Assignment: Could you retype all of the data below exactly as given?

⁂

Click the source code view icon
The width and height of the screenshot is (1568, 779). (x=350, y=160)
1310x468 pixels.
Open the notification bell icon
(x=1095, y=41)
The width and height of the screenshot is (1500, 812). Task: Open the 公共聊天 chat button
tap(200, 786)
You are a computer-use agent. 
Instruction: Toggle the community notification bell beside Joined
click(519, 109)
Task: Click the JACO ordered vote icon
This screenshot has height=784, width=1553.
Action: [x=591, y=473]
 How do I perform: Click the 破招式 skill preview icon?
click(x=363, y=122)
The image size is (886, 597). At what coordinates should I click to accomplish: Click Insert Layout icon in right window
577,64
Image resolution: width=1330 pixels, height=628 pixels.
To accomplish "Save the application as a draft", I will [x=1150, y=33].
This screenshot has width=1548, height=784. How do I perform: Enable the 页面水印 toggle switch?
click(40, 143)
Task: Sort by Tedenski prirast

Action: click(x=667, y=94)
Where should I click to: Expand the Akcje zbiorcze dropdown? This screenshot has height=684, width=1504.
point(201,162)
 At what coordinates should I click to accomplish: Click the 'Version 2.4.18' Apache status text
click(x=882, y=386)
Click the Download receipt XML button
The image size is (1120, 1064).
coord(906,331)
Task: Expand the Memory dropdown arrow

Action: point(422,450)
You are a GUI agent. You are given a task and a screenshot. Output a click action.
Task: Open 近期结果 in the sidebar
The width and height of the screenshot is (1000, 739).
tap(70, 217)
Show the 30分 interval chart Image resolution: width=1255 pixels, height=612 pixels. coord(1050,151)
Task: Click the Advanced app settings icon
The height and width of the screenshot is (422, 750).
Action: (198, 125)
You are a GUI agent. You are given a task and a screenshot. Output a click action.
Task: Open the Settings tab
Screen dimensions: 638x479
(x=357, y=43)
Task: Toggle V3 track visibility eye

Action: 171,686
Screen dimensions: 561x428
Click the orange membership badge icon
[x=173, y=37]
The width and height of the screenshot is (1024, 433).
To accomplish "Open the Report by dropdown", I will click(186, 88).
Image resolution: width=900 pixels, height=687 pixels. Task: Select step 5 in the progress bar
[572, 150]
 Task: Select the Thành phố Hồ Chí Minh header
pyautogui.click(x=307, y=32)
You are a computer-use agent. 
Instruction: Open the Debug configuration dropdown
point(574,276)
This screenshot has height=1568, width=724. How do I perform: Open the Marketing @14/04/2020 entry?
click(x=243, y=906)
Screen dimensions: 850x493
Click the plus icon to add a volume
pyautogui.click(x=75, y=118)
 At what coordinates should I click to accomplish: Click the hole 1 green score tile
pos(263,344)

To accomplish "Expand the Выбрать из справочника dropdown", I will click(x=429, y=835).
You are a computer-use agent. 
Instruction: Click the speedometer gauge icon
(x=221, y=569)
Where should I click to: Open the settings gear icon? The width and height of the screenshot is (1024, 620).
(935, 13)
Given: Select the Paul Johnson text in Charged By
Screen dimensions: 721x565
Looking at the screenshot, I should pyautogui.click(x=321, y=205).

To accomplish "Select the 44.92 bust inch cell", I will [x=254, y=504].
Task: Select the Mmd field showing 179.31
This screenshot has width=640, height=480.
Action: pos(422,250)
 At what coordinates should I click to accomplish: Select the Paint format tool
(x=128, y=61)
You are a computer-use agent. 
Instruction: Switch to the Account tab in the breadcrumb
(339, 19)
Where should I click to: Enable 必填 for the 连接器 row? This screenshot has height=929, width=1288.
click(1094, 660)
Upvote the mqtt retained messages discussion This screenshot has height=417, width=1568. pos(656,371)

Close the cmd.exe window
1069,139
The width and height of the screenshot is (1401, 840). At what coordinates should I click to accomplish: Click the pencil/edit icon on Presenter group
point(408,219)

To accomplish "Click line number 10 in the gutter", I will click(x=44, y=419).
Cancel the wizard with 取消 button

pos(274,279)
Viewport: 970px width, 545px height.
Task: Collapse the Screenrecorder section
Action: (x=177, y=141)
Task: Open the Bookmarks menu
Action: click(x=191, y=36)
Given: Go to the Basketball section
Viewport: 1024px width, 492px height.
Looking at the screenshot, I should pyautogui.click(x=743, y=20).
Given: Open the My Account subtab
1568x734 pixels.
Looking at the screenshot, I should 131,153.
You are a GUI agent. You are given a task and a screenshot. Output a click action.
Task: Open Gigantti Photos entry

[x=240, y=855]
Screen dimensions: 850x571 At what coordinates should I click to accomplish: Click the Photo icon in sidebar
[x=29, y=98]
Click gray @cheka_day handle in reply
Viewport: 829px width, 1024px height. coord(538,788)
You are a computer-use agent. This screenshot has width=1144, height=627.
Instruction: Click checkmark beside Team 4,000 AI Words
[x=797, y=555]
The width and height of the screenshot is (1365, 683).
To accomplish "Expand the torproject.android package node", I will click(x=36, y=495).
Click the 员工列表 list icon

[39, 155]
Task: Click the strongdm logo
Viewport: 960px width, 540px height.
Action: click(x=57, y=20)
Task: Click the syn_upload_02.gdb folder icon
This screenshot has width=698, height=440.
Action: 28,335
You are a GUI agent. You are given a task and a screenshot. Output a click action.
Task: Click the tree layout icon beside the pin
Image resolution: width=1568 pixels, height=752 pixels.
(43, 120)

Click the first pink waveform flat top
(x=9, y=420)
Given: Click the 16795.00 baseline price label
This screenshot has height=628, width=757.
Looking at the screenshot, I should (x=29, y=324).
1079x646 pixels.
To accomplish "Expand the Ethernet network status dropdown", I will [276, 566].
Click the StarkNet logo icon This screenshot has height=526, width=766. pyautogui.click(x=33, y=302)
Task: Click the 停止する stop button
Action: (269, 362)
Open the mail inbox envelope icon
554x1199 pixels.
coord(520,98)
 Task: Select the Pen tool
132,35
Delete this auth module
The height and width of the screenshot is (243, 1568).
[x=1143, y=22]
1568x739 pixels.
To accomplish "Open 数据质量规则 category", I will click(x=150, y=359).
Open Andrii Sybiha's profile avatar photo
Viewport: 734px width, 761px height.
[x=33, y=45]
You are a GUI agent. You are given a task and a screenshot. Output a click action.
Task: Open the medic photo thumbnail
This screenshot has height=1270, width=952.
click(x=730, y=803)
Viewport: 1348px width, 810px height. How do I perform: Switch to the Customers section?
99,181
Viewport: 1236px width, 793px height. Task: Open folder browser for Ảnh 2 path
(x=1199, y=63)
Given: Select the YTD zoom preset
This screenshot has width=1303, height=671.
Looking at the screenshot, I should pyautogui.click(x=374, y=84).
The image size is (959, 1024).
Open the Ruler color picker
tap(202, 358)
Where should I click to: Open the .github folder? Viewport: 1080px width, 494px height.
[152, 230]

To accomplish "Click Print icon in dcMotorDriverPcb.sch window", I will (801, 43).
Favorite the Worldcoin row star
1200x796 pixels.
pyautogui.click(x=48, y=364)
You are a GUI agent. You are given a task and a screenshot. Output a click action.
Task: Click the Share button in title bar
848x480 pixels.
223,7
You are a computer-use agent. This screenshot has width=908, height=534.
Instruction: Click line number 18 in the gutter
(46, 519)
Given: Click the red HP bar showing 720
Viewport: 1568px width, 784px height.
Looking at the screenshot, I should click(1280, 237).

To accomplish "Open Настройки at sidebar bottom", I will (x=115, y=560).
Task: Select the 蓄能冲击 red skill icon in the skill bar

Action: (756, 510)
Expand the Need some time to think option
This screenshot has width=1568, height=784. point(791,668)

⁂

Answer for the task:
Click the source code view icon
The width and height of the screenshot is (1568, 779). (x=350, y=160)
1310x468 pixels.
Open the notification bell icon
(x=1095, y=41)
The width and height of the screenshot is (1500, 812). Task: Open the 公共聊天 chat button
tap(200, 786)
You are a computer-use agent. 
Instruction: Toggle the community notification bell beside Joined
click(519, 109)
Task: Click the JACO ordered vote icon
This screenshot has height=784, width=1553.
Action: [x=591, y=473]
 How do I perform: Click the 破招式 skill preview icon?
click(x=363, y=122)
The image size is (886, 597). At what coordinates should I click to accomplish: Click Insert Layout icon in right window
577,64
Image resolution: width=1330 pixels, height=628 pixels.
To accomplish "Save the application as a draft", I will [x=1150, y=33].
This screenshot has width=1548, height=784. How do I perform: Enable the 页面水印 toggle switch?
click(40, 143)
Task: Sort by Tedenski prirast

Action: click(x=667, y=94)
Where should I click to: Expand the Akcje zbiorcze dropdown? This screenshot has height=684, width=1504.
point(201,162)
 At what coordinates should I click to accomplish: Click the 'Version 2.4.18' Apache status text
click(x=882, y=386)
Click the Download receipt XML button
The image size is (1120, 1064).
coord(906,331)
Task: Expand the Memory dropdown arrow

Action: point(422,450)
You are a GUI agent. You are given a task and a screenshot. Output a click action.
Task: Open 近期结果 in the sidebar
The width and height of the screenshot is (1000, 739).
tap(70, 217)
Show the 30分 interval chart Image resolution: width=1255 pixels, height=612 pixels. coord(1050,151)
Task: Click the Advanced app settings icon
The height and width of the screenshot is (422, 750).
Action: (198, 125)
You are a GUI agent. You are given a task and a screenshot. Output a click action.
Task: Open the Settings tab
Screen dimensions: 638x479
(x=357, y=43)
Task: Toggle V3 track visibility eye

Action: 171,686
Screen dimensions: 561x428
Click the orange membership badge icon
[x=173, y=37]
The width and height of the screenshot is (1024, 433).
To accomplish "Open the Report by dropdown", I will click(186, 88).
Image resolution: width=900 pixels, height=687 pixels. Task: Select step 5 in the progress bar
[572, 150]
 Task: Select the Thành phố Hồ Chí Minh header
pyautogui.click(x=307, y=32)
You are a computer-use agent. 
Instruction: Open the Debug configuration dropdown
point(574,276)
This screenshot has height=1568, width=724. How do I perform: Open the Marketing @14/04/2020 entry?
click(x=243, y=906)
Screen dimensions: 850x493
Click the plus icon to add a volume
pyautogui.click(x=75, y=118)
 At what coordinates should I click to accomplish: Click the hole 1 green score tile
pos(263,344)

To accomplish "Expand the Выбрать из справочника dropdown", I will click(x=429, y=835).
You are a computer-use agent. 
Instruction: Click the speedometer gauge icon
(x=221, y=569)
Where should I click to: Open the settings gear icon? The width and height of the screenshot is (1024, 620).
(935, 13)
Given: Select the Paul Johnson text in Charged By
Screen dimensions: 721x565
Looking at the screenshot, I should pyautogui.click(x=321, y=205).

To accomplish "Select the 44.92 bust inch cell", I will [x=254, y=504].
Task: Select the Mmd field showing 179.31
This screenshot has width=640, height=480.
Action: pos(422,250)
 At what coordinates should I click to accomplish: Select the Paint format tool
(x=128, y=61)
You are a computer-use agent. 
Instruction: Switch to the Account tab in the breadcrumb
(339, 19)
Where should I click to: Enable 必填 for the 连接器 row? This screenshot has height=929, width=1288.
click(1094, 660)
Upvote the mqtt retained messages discussion This screenshot has height=417, width=1568. pos(656,371)

Close the cmd.exe window
1069,139
The width and height of the screenshot is (1401, 840). At what coordinates should I click to accomplish: Click the pencil/edit icon on Presenter group
point(408,219)

To accomplish "Click line number 10 in the gutter", I will click(x=44, y=419).
Cancel the wizard with 取消 button

pos(274,279)
Viewport: 970px width, 545px height.
Task: Collapse the Screenrecorder section
Action: (x=177, y=141)
Task: Open the Bookmarks menu
Action: click(x=191, y=36)
Given: Go to the Basketball section
Viewport: 1024px width, 492px height.
Looking at the screenshot, I should pyautogui.click(x=743, y=20).
Given: Open the My Account subtab
1568x734 pixels.
Looking at the screenshot, I should 131,153.
You are a GUI agent. You are given a task and a screenshot. Output a click action.
Task: Open Gigantti Photos entry

[x=240, y=855]
Screen dimensions: 850x571 At what coordinates should I click to accomplish: Click the Photo icon in sidebar
[x=29, y=98]
Click gray @cheka_day handle in reply
Viewport: 829px width, 1024px height. coord(538,788)
You are a computer-use agent. This screenshot has width=1144, height=627.
Instruction: Click checkmark beside Team 4,000 AI Words
[x=797, y=555]
The width and height of the screenshot is (1365, 683).
To accomplish "Expand the torproject.android package node", I will click(x=36, y=495).
Click the 员工列表 list icon

[39, 155]
Task: Click the strongdm logo
Viewport: 960px width, 540px height.
Action: click(x=57, y=20)
Task: Click the syn_upload_02.gdb folder icon
This screenshot has width=698, height=440.
Action: 28,335
You are a GUI agent. You are given a task and a screenshot. Output a click action.
Task: Click the tree layout icon beside the pin
Image resolution: width=1568 pixels, height=752 pixels.
(43, 120)

Click the first pink waveform flat top
(x=9, y=420)
Given: Click the 16795.00 baseline price label
This screenshot has height=628, width=757.
Looking at the screenshot, I should (x=29, y=324).
1079x646 pixels.
To accomplish "Expand the Ethernet network status dropdown", I will [276, 566].
Click the StarkNet logo icon This screenshot has height=526, width=766. pyautogui.click(x=33, y=302)
Task: Click the 停止する stop button
Action: (269, 362)
Open the mail inbox envelope icon
554x1199 pixels.
coord(520,98)
 Task: Select the Pen tool
132,35
Delete this auth module
The height and width of the screenshot is (243, 1568).
[x=1143, y=22]
1568x739 pixels.
To accomplish "Open 数据质量规则 category", I will click(x=150, y=359).
Open Andrii Sybiha's profile avatar photo
Viewport: 734px width, 761px height.
[x=33, y=45]
You are a GUI agent. You are given a task and a screenshot. Output a click action.
Task: Open the medic photo thumbnail
This screenshot has height=1270, width=952.
click(x=730, y=803)
Viewport: 1348px width, 810px height. How do I perform: Switch to the Customers section?
99,181
Viewport: 1236px width, 793px height. Task: Open folder browser for Ảnh 2 path
(x=1199, y=63)
Given: Select the YTD zoom preset
This screenshot has width=1303, height=671.
Looking at the screenshot, I should pyautogui.click(x=374, y=84).
The image size is (959, 1024).
Open the Ruler color picker
tap(202, 358)
Where should I click to: Open the .github folder? Viewport: 1080px width, 494px height.
[152, 230]

To accomplish "Click Print icon in dcMotorDriverPcb.sch window", I will (801, 43).
Favorite the Worldcoin row star
1200x796 pixels.
pyautogui.click(x=48, y=364)
You are a GUI agent. You are given a task and a screenshot. Output a click action.
Task: Click the Share button in title bar
848x480 pixels.
223,7
You are a computer-use agent. This screenshot has width=908, height=534.
Instruction: Click line number 18 in the gutter
(46, 519)
Given: Click the red HP bar showing 720
Viewport: 1568px width, 784px height.
Looking at the screenshot, I should click(1280, 237).

To accomplish "Open Настройки at sidebar bottom", I will (x=115, y=560).
Task: Select the 蓄能冲击 red skill icon in the skill bar

Action: (756, 510)
Expand the Need some time to think option
This screenshot has width=1568, height=784. point(791,668)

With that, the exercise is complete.